Não peço aos amigos um olhar de complacência, ou tolerância com eventuais impertinências, mas compreensão, compaixão, no sentido literal da palavra. Lembrem-se sempre que este amigo perdeu uma filha pela qual nutria um profundo amor, e que embora ainda me reste um filho que terá sempre de mim o mesmo sentimento, jamais poderei recuperar esta parte dilacerada. Portanto, não serei mais o mesmo que fui até sua morte. Viverei sempre lamentando esta perda.

Mas tentarei sempre buscar forças na imagem bela, meiga e alegre de Ana Carolina. Ela será sempre uma estrela a me acompanhar, como tem sido até aqui.

Ontem à noite, já sobre o efeito da sensação de um aniversário vazio, olhei fixamente para o céu, repleto de estrelas. A minha certeza fez-se irrefutável: é impossível que uma delas não seja a minha Carol. Por não poder identificá-la todas serão uma só, e mesmo que numa noite cinzenta em que as nuvens escuras as impeçam de aparecer, ainda assim, verei por trás das nuvens que carregam água e sintetizam a vida, uma estrelinha bem escondidinha como aqui ela ficava sempre que um temporal se aproximava.
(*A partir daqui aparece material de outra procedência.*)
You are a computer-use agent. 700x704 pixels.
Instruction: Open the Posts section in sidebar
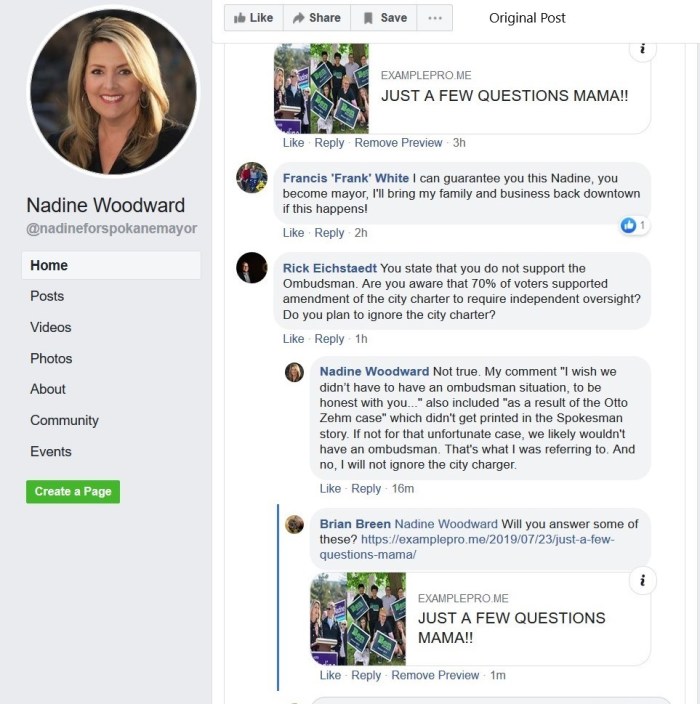pos(47,296)
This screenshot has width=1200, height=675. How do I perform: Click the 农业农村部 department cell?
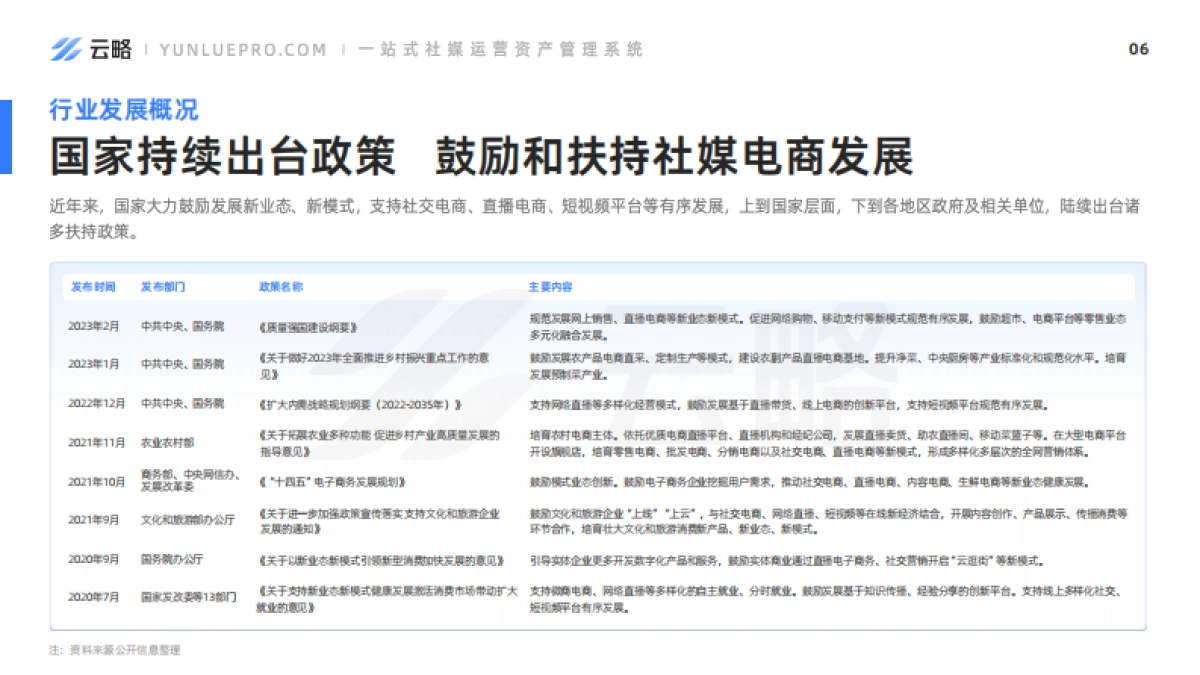tap(170, 441)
Por ironia, ao deixar meu filho na escola, antes de me dirigir ao cemitério pude ouvir no som de meu carro uma música sempre marcante de Gonzaguinha:

“E a vida?/e a vida o que é diga lá, meu irmão?/ela é batida de um coração?/ela é uma doce ilusão?/mas e a vida?/ela é maravilha ou e' sofrimento?/ela é alegria ou lamento?/o que é, o que é, meu irmão?”
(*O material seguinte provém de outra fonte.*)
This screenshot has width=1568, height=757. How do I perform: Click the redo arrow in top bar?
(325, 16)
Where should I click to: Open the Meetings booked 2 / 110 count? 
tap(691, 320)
Ele ficou com a pureza da resposta das crianças, a vida, sim, é bonita. Eu também preferiria ficar com a pureza em vida da minha filha.

Mas...








Ana Carolina – Foto 2004 (Florianópolis-SC)

Escrito em 05 de março de 2009.

Um comentário:

  1. Caro amigo, Romualdo
    Busco compreender e sentir o significado de suas palavras: "...perder um(a) filho(a) é uma dor dilacerante, inenarrável, um sentimento que não se transfere e portanto ninguém pode sentir o que sentimos. Por quanto tempo vamos sentir, com tamanha intensidade, é imprevisível. Depende da capacidade de cada um lidar com tal situação. Escrevo, para aliviar um pouco essa dor."
    As realidades intrasubjetivas são construídas e vivenciadas dialeticamente, contrastando-se a pluralidade e singularidade das intensidades que cada ser experimenta em seu processo de individuação, em contato consigo mesmo, com os outros e com a natureza que a todos cerca. Tentar responder à demanda de cada um é impossível, mas é possível a construção de algo em proveito da própria humanidade, ate mesmo caoticamente. Penso que qualquer projeto terá sucesso se tiver seu fundamento na solidariedade e fraternidade universal.
    Os amigos ao longo da vida podem desejar algo assim, de forma a aliviar a peleja humana no dia a dia - sentida mais perceptivelmente nas relações alegria-tristeza, ganho-perda, saúde-doença e aparecimento-desaparecimento.